___ Document passage ___

Synthetic Biology Expands Beyond Bacteria

  • Synthetic biology is getting a boost. So far, most researchers have designed their synthetic circuits using transcription factors found in bacteria. However, these don’t always translate well to nonbacterial cells and can be a challenge to scale. Now, researchers have come up with a new method to design transcription factors for nonbacterial cells—specifically yeast. Their initial library of 19 new transcription factors should help overcome the existing bottleneck that has limited synthetic biology applications, says Timothy Lu, M.D., assistant professor of electrical engineering and computer science and a member of MIT’s Research Laboratory of Electronics.

    The project is part of a larger, ongoing effort to develop genetic “parts” that can be assembled into circuits to achieve specific functions. Through this endeavor, Dr. Lu and his colleagues hope to make it easier to develop circuits that do exactly what a researcher wants.

___ The data ___

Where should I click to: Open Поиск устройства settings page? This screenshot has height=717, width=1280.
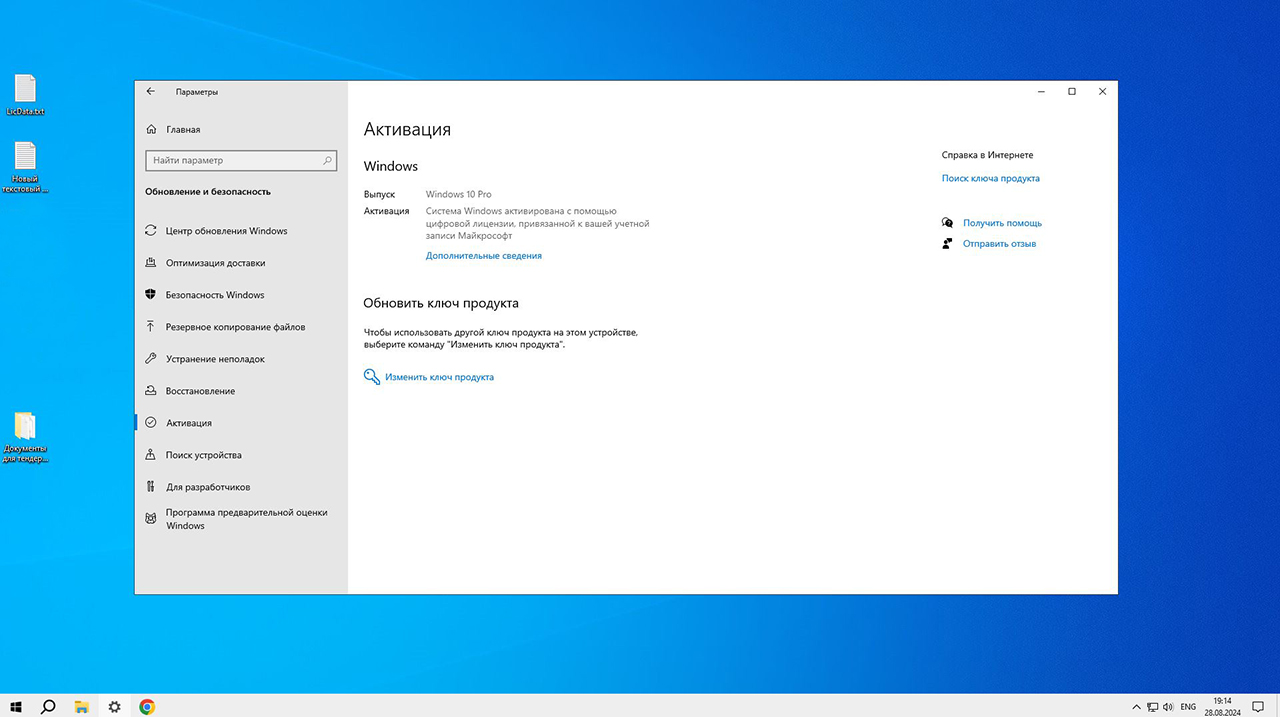pos(203,455)
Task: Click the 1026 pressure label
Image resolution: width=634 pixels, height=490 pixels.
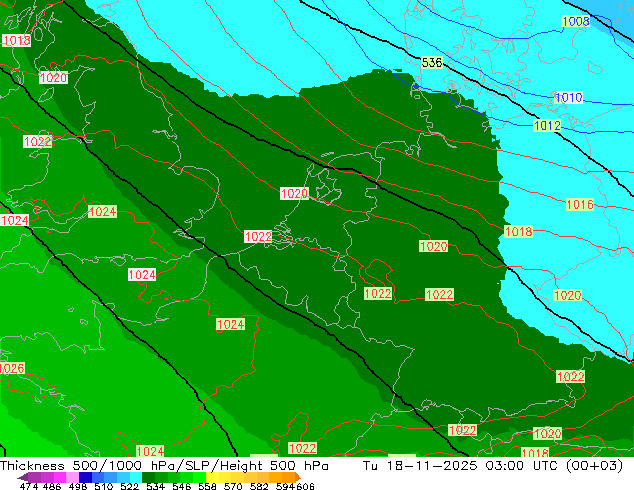Action: [11, 369]
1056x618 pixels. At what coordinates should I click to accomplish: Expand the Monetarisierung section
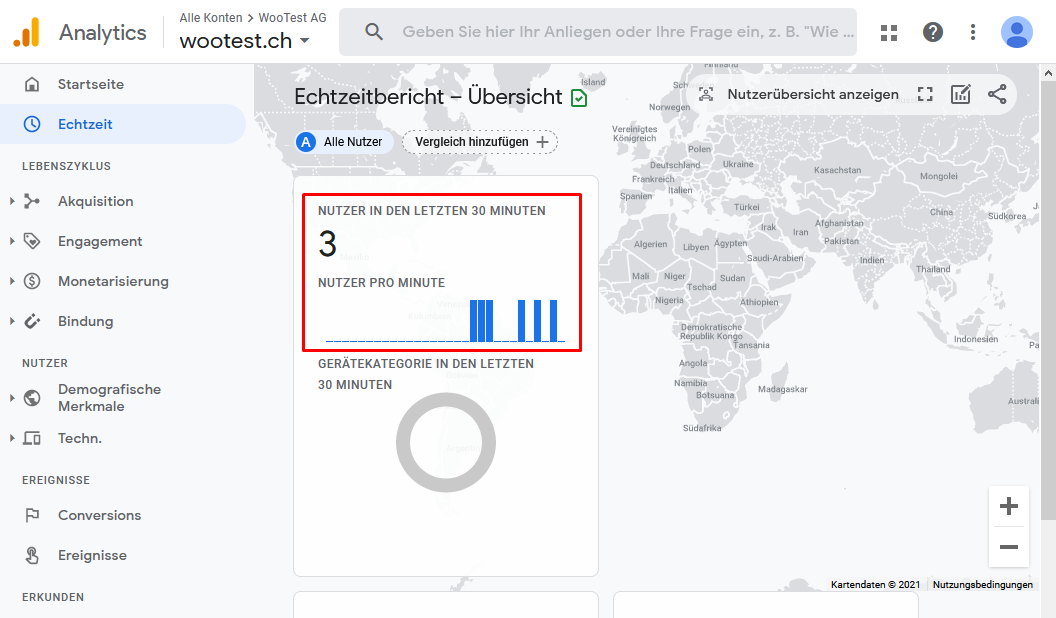(12, 281)
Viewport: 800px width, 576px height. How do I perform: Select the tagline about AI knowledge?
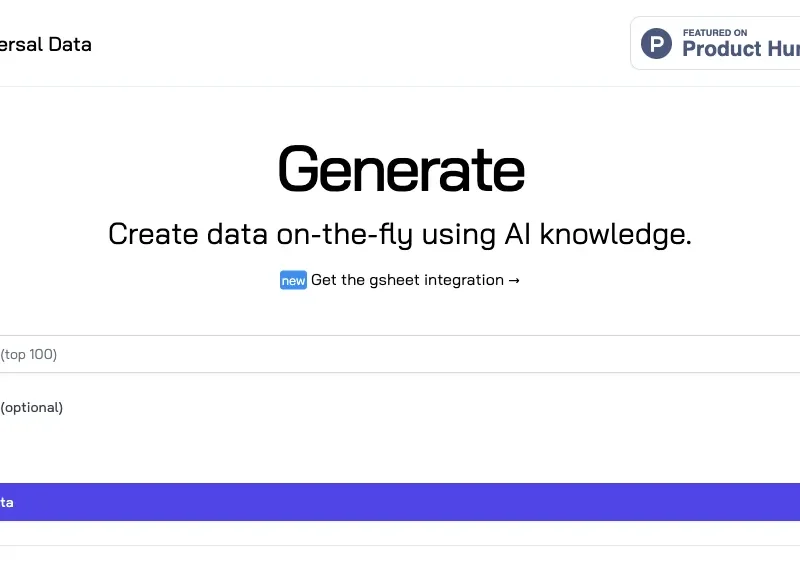[400, 233]
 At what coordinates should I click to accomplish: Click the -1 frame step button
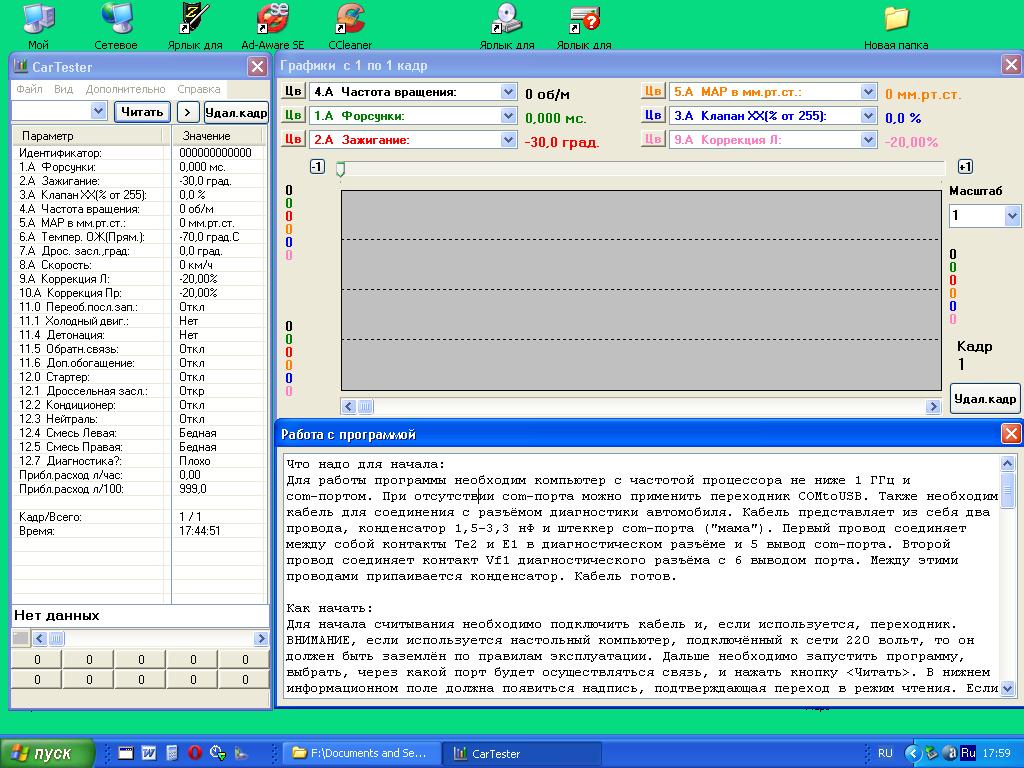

___

Reproduce the synthetic biology passage from "Synthetic Biology Expands" to "Laboratory of Electronics.", word for word.

(Task result):
Synthetic Biology Expands Beyond Bacteria

  • Synthetic biology is getting a boost. So far, most researchers have designed their synthetic circuits using transcription factors found in bacteria. However, these don’t always translate well to nonbacterial cells and can be a challenge to scale. Now, researchers have come up with a new method to design transcription factors for nonbacterial cells—specifically yeast. Their initial library of 19 new transcription factors should help overcome the existing bottleneck that has limited synthetic biology applications, says Timothy Lu, M.D., assistant professor of electrical engineering and computer science and a member of MIT’s Research Laboratory of Electronics.